No início da expedição, a navegação é tranquila. A primeira descida do Rio Paru foi na antiga aldeia Ahnatum, localizada na divisa entre a Rebio Maicuru e a Flota Paru. Já o primeiro grande desafio de navegação é a cachoeira Turé, que é também outro ponto importante na história do povo.

As cachoeiras Turé e Tapaiokaba são as mais desafiadoras, elas exigem um trabalho coletivo dos participantes, que precisam arrastar as canoas pelas corredeiras. Imagem: Nacip Mahmud / Iepé

“O Turé é um peixinho branco bem pequeno que vive na cachoeira. Ele fica pulando de poço em poço nas corredeiras, e foi com ele que os Apalai aprenderam a dançar o nosso Turé”, contou Parara Apalai, cacique da aldeia Kurupohpano. 

Nacip Mahmud, assessor indigenista do Iepé, falou sobre a importância de refazer o caminho ancestral. “As interações com as comunidades locais e a combinação de conhecimento ancestral com tecnologia moderna foram cruciais para o sucesso da missão, deixando um legado de união e respeito pelas tradições e direitos dos Apalai. Essa expedição faz um sentido contrário da história: de refugiados em outrora, os indígenas voltam como protagonistas da proteção do seu território”, relata Nacip

Pista de pouso clandestina identificada durante o percurso. Imagem: Nacip Mahmud / Iepé

Durante a expedição, foram mapeadas aldeias antigas, corredeiras e praias com o uso do aplicativo Mapeo @Tumucumaque, que é ambientado nas línguas indígenas Apalai, Wayana e Tiriyó. Pelo percurso, foram também identificadas pistas de pouso clandestinas para o uso em atividades ilegais, como o garimpo.
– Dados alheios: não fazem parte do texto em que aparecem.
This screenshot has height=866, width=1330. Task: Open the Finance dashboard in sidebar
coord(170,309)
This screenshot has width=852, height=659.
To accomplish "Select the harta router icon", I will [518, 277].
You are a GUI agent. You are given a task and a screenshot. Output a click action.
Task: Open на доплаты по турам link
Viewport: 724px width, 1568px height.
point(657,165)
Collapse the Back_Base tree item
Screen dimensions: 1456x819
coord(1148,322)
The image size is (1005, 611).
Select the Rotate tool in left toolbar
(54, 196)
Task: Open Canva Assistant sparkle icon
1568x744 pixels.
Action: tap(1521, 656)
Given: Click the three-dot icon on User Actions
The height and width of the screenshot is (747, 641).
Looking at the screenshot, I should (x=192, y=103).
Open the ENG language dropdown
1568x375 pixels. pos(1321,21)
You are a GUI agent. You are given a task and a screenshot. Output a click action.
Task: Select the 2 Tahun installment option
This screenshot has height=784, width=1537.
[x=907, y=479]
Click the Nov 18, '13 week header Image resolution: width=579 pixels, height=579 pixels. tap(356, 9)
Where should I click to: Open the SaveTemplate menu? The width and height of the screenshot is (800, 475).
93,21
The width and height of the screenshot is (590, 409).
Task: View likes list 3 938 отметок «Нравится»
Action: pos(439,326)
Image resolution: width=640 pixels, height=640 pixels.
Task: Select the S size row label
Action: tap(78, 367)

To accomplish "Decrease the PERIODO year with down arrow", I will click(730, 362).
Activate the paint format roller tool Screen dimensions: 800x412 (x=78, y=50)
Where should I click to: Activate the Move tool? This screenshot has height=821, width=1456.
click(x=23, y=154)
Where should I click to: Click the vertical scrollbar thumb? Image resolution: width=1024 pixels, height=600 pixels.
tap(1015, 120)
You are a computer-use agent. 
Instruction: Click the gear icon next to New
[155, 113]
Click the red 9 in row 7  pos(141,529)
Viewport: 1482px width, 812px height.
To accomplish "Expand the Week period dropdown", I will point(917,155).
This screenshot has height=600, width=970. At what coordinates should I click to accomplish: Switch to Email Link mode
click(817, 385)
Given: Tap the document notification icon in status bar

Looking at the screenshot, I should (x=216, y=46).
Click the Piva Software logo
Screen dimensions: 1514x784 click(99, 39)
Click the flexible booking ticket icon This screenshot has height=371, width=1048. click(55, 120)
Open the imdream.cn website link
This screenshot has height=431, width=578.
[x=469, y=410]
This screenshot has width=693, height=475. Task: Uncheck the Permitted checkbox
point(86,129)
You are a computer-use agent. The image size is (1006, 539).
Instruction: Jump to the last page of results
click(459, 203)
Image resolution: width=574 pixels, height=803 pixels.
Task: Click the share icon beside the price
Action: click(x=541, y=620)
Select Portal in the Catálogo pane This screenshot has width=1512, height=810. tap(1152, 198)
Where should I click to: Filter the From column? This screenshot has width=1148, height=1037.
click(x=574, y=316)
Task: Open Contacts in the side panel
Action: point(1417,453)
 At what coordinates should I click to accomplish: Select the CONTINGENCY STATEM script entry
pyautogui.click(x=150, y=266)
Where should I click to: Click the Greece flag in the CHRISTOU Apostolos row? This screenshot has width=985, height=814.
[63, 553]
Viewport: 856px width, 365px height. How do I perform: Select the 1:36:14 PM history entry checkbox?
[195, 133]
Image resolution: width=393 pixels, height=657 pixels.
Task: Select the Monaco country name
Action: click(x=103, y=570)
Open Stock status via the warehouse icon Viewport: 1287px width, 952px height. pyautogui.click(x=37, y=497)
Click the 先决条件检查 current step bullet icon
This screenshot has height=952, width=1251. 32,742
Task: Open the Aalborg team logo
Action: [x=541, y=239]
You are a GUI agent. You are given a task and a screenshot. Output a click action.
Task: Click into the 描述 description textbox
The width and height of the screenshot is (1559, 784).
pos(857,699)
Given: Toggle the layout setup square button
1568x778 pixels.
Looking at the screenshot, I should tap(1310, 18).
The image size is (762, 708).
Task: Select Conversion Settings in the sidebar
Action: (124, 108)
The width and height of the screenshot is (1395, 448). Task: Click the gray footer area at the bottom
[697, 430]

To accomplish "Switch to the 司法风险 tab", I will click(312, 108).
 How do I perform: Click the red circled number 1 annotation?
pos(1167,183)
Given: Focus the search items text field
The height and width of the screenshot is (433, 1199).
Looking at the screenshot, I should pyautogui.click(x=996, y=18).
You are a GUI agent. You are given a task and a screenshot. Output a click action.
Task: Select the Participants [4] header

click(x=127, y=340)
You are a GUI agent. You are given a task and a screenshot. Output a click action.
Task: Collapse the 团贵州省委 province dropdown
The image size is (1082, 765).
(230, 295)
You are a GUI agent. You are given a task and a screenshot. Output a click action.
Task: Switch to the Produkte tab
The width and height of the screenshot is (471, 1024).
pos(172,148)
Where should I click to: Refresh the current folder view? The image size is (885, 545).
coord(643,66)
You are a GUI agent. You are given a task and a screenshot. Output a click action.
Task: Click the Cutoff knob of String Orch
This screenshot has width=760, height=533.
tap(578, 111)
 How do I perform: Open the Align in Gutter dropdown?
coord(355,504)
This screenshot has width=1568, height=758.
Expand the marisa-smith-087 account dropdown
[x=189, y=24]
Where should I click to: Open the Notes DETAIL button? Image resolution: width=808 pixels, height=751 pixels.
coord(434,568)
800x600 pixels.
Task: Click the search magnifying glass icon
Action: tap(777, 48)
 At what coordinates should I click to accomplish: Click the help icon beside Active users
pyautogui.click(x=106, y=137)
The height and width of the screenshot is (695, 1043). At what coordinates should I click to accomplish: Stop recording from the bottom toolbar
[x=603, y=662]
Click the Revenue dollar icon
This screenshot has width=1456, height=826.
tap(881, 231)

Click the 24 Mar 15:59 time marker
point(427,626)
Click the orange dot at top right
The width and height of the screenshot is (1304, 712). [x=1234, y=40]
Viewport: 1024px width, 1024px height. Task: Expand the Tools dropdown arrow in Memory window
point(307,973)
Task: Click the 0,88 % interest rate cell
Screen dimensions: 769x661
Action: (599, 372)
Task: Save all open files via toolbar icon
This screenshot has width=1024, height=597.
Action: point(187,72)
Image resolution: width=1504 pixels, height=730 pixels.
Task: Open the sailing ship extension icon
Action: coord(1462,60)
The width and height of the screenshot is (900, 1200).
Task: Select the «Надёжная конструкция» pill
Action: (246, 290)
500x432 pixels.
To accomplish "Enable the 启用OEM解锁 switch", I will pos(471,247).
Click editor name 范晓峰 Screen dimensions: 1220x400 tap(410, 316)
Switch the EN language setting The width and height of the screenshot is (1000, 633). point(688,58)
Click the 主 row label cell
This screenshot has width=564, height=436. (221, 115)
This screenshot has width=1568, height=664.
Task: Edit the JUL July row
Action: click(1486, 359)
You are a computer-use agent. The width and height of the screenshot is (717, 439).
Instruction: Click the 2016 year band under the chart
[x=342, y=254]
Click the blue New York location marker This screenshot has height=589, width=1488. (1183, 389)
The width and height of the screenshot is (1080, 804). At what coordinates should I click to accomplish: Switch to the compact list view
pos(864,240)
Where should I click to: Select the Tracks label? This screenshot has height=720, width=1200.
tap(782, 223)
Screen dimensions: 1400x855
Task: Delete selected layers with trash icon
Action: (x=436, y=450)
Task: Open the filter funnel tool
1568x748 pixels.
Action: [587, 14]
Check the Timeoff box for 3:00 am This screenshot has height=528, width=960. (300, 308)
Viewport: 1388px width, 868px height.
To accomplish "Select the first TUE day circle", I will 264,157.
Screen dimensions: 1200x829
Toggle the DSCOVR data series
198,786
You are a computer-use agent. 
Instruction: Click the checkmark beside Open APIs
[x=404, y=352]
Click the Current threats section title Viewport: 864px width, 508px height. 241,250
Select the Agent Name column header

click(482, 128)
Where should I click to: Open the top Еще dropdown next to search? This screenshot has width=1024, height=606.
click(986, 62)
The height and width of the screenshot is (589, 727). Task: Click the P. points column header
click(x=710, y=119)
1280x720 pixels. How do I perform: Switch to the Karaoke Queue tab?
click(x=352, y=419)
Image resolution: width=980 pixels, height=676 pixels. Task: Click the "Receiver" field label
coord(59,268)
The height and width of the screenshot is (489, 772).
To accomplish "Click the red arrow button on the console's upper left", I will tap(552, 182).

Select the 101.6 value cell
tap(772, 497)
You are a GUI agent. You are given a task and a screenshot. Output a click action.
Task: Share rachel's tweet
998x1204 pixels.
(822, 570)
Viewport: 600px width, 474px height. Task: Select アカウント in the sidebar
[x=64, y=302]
Outra parceria importante foi o encontro com extrativistas da região da Flota do Paru que possibilitou a troca de informações históricas que ressaltaram como esses grupos têm cooperado historicamente em prol da conservação do território e dos recursos naturais da região.

Base dos castanheiros da Flota do Paru, na casa da Dona França, liderança dos extrativistas. Imagem: Nacio Mahmud / Instituto Iepé.

A chegada

No dia 5 de setembro, ao final da noite, a equipe de expedição chegou em Laranjal do Jari onde ficaram hospedados na Casa do Agricultor, espaço cedido pela prefeitura do município. A programação de recepção incluiu visitas ao museu da Fundação Jari, onde puderam conhecer um pouco da história da região e as antigas expedições que aconteceram no Rio Jari e Rio Paru. 

Equipe da expedição chega em Laranjal do Jari. Imagem: Pedro Ribas / Iepé

Representantes da APIWA e demais órgãos parceiros estiveram presentes para recepcionar os guerreiros do Paru. Na ocasião houve também a venda de artesanatos da Articulação de Mulheres Indígenas Wayana e Aparai (AMIWA) para a população local.

Para retornar até às aldeias nas TI Parque do Tumucumaque e TI Rio Paru D’Este, os indígenas saíram na manhã do dia 8 de setembro, em uma lancha facilitada pela Funai.

*A expedição pelo Rio Paru D’Este teve o apoio da Nia Tero, no âmbito do Programa Grande Tumucumaque/LLF e da Bezos Earth Fund.